Hubby is gone to Mexico on a business trip until Friday. Given that it’s -10C here today, and snowy, I’m sure he’s going to have a terrible time. This game will keep me from being too jealous.
I was going to say it’s been years since hubby and I have spent time apart, but then I realized that technically the last time we had been apart for several days was just last month while I was staying at the hotel attending the BlissdomCanada conference. This is just more evidence that when you’ve been married for 16 years, every day is a little bit of eternity.
You can take that how you will.
Our relationship is perfectly fine, by the way, but when we get into having a moment, he likes to say things like I would be living in a cave. I say this is ridiculous, because mostly this is something he says when he is out of underwear. He runs out of clean underwear about two weeks earlier than my son and I do, and I maintain that a 40 year old man is perfectly capable of telling me he is nearly out of underwear (or buying more than two three-packs of underpants).
Other than having a sixth sense about his underwear and sock drawer, it has been argued that my wifely duties include whatever household chore I didn’t choose to do that day. I will have spent all day cleaning out our closets, and he will get upset because he wanted me to vacuum the basement, or something to this effect.
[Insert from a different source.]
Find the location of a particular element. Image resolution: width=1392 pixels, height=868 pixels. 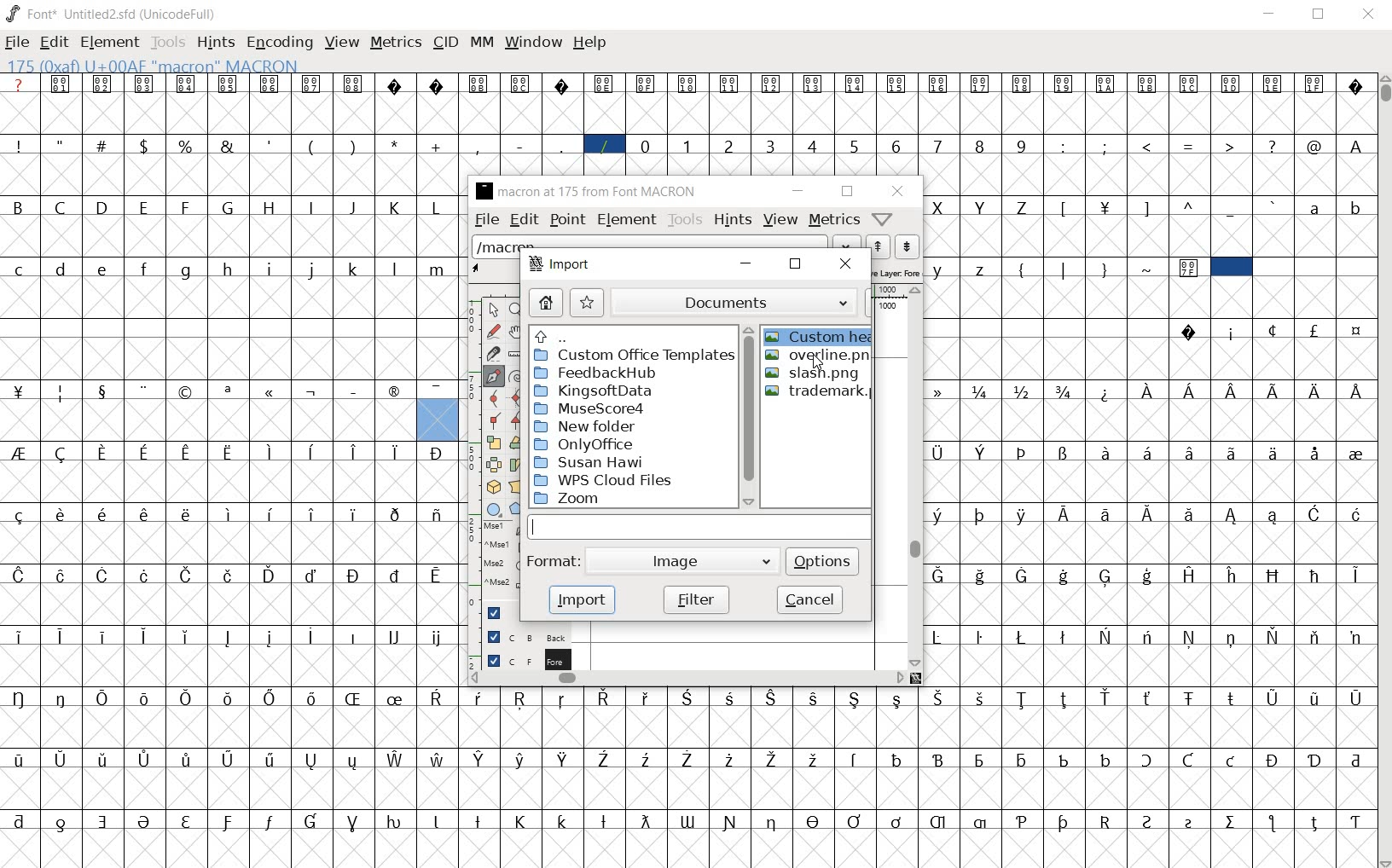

Funny enough, when the tables were turned and he’s the one who stayed home Fridays with the kid while I had to work, it was more or less the exact same way in reverse. Someone should make a domestic duty monitor so whoever is working from home can say, no really, I did not spend all day playing Solitaire.
Anyway, this should be a fun little experiment to see how fast the house decays when it’s just kidlet and I. We’ll see if anything gets set on fire, or if suddenly I’m living in three inches of gunge.
But you know what?
I bet I won’t have to wash any underwear this week!